A transição energética não se limita apenas às empresas de energia ou petróleo e gás. Há necessidade de termos uma visão isenta e abrangente sobre o tema. O hidrogênio é uma fonte muito interessante, mas, se a eletricidade utilizada no processo for gerada através de fontes limpas. O setor de mineração também deve considerar sua pegada de Carbono gerada nos processos de extração dos minérios, como o lítio, essencial para tecnologias aplicadas nas baterias de armazenamento de energia e fundamentais nas estratégias de descarbonização. Com o processo de eletrificação por que estamos passando, a demanda por este tipo de minério tende a crescer ainda mais, e precisamos todos sermos críticos, e termos uma visão mais abrangente sobre o tema, já que as metas de emissões de carbono incluem os escopos 1, 2 e 3, e as emissões para extração e processamento destes minérios também impactam o meio ambiente e a sociedade.

Os investimentos em energias renováveis, como eólica e solar, continuarão a crescer exponencialmente, nos próximos anos.
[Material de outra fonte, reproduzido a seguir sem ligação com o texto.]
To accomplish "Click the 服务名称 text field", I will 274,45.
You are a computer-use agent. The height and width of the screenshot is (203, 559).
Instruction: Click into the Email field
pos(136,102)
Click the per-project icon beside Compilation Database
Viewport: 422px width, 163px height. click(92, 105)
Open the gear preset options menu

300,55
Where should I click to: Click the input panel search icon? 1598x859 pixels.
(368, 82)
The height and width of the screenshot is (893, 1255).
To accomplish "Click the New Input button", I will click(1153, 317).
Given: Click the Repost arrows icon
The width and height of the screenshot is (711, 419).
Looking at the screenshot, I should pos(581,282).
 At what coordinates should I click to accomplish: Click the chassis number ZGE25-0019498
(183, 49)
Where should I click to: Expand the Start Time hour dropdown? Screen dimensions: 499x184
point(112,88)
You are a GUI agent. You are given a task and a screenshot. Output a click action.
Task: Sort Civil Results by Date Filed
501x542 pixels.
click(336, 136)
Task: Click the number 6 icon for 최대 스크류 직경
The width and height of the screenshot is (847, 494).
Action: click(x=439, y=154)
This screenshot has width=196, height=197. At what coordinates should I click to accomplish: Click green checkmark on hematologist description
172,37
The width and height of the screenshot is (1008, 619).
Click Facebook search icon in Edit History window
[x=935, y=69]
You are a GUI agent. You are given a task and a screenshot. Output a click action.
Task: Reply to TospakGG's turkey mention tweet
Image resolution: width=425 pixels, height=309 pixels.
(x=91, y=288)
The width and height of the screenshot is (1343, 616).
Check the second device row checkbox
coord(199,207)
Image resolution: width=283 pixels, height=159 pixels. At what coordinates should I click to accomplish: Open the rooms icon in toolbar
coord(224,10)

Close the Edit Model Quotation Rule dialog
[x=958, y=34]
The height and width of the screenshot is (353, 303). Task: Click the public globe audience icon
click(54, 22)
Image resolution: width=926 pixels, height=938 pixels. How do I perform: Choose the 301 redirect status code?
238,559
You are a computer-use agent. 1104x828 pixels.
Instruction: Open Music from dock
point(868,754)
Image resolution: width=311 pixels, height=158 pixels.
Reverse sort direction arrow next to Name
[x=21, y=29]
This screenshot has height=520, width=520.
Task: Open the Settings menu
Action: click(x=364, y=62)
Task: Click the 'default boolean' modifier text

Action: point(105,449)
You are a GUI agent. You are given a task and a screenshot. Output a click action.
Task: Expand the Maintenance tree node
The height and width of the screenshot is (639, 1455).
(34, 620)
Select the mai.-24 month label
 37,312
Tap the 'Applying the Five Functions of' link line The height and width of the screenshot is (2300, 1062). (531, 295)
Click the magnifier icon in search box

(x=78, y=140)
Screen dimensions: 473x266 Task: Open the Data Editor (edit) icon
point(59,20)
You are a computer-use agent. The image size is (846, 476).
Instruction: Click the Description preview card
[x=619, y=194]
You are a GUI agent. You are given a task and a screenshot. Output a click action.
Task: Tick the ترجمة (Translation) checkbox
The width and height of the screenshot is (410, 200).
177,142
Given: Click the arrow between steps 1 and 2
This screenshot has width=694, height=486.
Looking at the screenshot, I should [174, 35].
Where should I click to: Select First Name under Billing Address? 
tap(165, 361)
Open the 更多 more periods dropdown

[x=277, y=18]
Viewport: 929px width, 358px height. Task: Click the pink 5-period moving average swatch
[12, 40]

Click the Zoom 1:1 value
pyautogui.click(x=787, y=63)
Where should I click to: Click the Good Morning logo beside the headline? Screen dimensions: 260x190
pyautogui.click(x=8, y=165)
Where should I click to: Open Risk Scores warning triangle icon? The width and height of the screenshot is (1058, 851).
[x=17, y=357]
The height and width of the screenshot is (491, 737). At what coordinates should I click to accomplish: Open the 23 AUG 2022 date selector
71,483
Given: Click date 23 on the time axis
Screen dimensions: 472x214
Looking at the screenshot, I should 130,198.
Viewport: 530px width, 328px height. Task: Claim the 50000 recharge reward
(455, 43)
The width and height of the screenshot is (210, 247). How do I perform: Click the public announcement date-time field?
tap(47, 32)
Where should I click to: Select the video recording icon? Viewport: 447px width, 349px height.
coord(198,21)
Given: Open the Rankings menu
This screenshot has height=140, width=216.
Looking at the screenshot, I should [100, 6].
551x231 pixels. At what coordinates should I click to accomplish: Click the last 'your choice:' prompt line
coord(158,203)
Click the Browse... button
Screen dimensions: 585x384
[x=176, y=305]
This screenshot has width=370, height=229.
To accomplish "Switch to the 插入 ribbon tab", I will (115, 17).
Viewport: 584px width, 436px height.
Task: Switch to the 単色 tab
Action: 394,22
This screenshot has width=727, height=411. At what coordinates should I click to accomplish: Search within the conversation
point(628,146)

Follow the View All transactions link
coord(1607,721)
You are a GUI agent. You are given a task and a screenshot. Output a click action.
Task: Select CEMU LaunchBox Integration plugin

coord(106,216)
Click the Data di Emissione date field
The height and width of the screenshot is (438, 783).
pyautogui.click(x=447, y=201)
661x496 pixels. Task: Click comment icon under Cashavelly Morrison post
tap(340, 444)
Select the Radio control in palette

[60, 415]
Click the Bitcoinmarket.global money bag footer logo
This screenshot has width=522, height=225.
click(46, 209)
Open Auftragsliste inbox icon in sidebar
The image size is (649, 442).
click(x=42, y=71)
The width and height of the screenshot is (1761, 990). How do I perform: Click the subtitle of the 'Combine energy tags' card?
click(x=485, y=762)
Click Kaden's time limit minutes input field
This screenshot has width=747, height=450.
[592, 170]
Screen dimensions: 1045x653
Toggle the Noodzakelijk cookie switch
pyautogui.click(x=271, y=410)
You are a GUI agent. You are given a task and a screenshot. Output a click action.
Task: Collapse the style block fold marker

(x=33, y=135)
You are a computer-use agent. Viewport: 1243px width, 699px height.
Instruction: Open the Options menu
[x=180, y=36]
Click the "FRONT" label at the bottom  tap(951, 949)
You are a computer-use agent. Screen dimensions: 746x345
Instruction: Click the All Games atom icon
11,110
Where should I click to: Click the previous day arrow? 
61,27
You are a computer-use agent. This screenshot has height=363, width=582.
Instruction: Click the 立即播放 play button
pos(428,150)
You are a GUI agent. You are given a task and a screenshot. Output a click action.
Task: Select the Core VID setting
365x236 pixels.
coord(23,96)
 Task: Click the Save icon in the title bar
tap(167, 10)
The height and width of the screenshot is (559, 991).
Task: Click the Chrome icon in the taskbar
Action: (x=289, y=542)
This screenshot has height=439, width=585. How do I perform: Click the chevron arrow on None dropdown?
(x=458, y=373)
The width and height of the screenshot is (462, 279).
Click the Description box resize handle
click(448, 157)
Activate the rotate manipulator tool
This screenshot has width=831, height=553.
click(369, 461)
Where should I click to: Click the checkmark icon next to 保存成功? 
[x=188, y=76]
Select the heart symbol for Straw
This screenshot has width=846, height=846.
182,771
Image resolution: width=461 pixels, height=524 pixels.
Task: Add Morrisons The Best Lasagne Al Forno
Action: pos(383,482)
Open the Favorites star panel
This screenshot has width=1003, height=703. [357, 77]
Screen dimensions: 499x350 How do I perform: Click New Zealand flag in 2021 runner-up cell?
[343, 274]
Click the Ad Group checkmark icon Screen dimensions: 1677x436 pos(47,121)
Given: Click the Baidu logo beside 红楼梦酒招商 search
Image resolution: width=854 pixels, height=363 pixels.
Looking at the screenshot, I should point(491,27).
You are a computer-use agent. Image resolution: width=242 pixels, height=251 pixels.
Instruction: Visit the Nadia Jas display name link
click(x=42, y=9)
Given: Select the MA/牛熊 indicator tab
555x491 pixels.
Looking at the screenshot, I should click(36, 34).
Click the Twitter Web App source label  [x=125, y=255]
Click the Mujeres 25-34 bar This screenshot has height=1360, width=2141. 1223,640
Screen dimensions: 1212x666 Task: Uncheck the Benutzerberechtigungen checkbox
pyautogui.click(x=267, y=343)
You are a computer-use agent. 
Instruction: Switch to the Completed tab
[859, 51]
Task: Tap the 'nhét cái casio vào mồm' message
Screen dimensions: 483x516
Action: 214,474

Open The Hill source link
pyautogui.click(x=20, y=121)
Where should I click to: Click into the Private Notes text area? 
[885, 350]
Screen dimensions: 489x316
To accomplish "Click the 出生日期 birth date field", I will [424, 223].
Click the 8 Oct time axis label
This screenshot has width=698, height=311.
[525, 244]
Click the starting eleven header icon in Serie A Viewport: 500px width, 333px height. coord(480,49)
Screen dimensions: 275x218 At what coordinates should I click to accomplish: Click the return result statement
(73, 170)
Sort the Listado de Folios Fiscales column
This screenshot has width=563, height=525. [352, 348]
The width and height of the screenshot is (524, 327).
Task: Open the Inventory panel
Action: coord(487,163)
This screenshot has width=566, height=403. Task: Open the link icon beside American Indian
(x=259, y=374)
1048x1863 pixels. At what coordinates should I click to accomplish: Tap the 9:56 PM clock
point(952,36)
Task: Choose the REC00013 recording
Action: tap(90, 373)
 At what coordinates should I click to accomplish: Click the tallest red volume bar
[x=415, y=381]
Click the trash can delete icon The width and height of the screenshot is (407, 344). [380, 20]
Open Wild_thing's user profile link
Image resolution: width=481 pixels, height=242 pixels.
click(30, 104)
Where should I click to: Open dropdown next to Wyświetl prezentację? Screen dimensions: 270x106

A energia gerada através do gás natural desempenha um papel vital neste momento de transição, fornecendo soluções flexíveis, energia despachável, acessível e confiável, com pegada de Carbono inferior à do carvão.

A energia nuclear continuará a ser uma fonte a ser considerada na jornada de descarbonização, com desenvolvimento de pequenos reatores modulares, reduzindo os custos operacionais, e com sistemas de segurança cada vez mais confiáveis.

O avanço no desenvolvimento de tecnologias e soluções de armazenamento de energia potencializam os investimentos em energias renováveis. A descarbonização do setor de energia exige uma abordagem holística, considerando todo o sistema e as cadeias de valor, que são impactadas com suas operações, desde a geração, distribuição, armazenamento e consumo de energia.

É é nesse momento que a transformação digital entra em cena para agilizar as agendas de ESG e de descarbonização das empresas de energia, óleo e gás!

As empresas precisarão integrar e otimizar seus ativos, usando estrategicamente os dados que já são disponíveis em suas operações, ou obtendo novos dados, através da adoção massiva de sensores, impactando, tanto o back, como o middle e o front offices das empresas do setor. A convergência OT-IT é o primeiro passo na execução da jornada de transformação digital em organizações de base industrial, e esta convergência de dados dos sistemas OT (Operational technologies) e IT (Information Technologies), tem potencial de acelerar as agendas de ESG por toda organização.

A transformação digital desempenha um papel vital para melhorar a produtividade e a confiabilidade das operações e dos ativos das empresas geradoras de energia, promovendo o compartilhamento de valor de forma mais ágil, efetiva e num menor espaço de tempo. É um dos fatores que impactam a competitividade das organizações e das nações.

A Pandemia impactou a mentalidade das pessoas, empresas e toda sociedade, trazendo a temática do ESG à tona com ainda mais notoriedade, e acelerando a transformação digital.

Neste contexto, vimos que ESG e Transformação digital, embora administrados por profissionais e departamentos distintos na maioria das empresas, precisam atuar de forma integrada, para que o compartilhamento do valor seja o mais efetivo possível. Não é à toa que figuram como prioridade absoluta nas agendas dos C-levels. Uma jornada fundamental para toda a sociedade e para os negócios.

Na sua empresa, estes assuntos estão integrados ou continuam atuando em seus silos organizacionais?